GIVEN INFORMATION:
# # # #

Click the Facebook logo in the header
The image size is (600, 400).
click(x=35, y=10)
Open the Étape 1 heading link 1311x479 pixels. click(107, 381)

# # # #

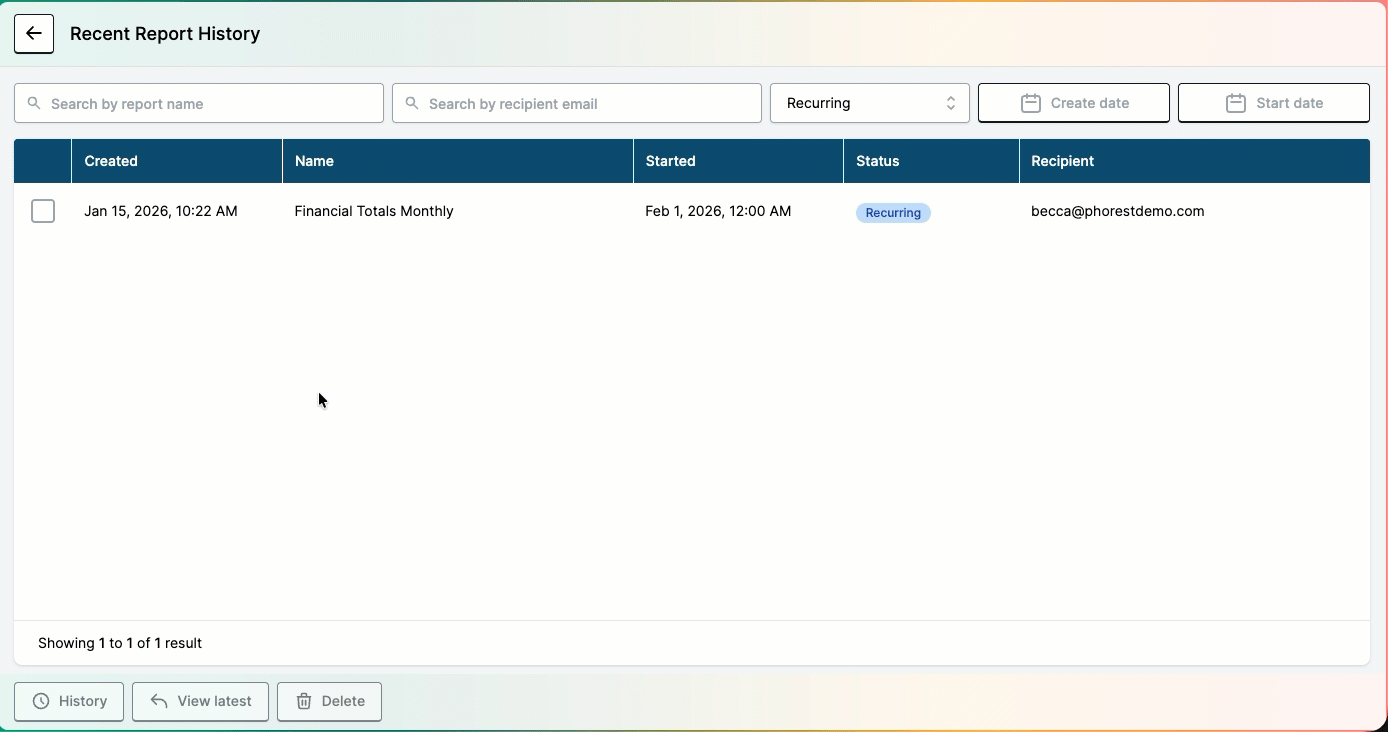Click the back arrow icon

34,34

# # # #

REQUIRED ACTION: Could you restate word for word the lines above, from the one that contains "Click the Facebook logo in the header" through the one that contains "Open the Étape", and no others?

TASK OUTPUT:
Click the Facebook logo in the header
The image size is (600, 400).
click(x=35, y=10)
Open the Étape 1 heading link 1311x479 pixels. click(107, 381)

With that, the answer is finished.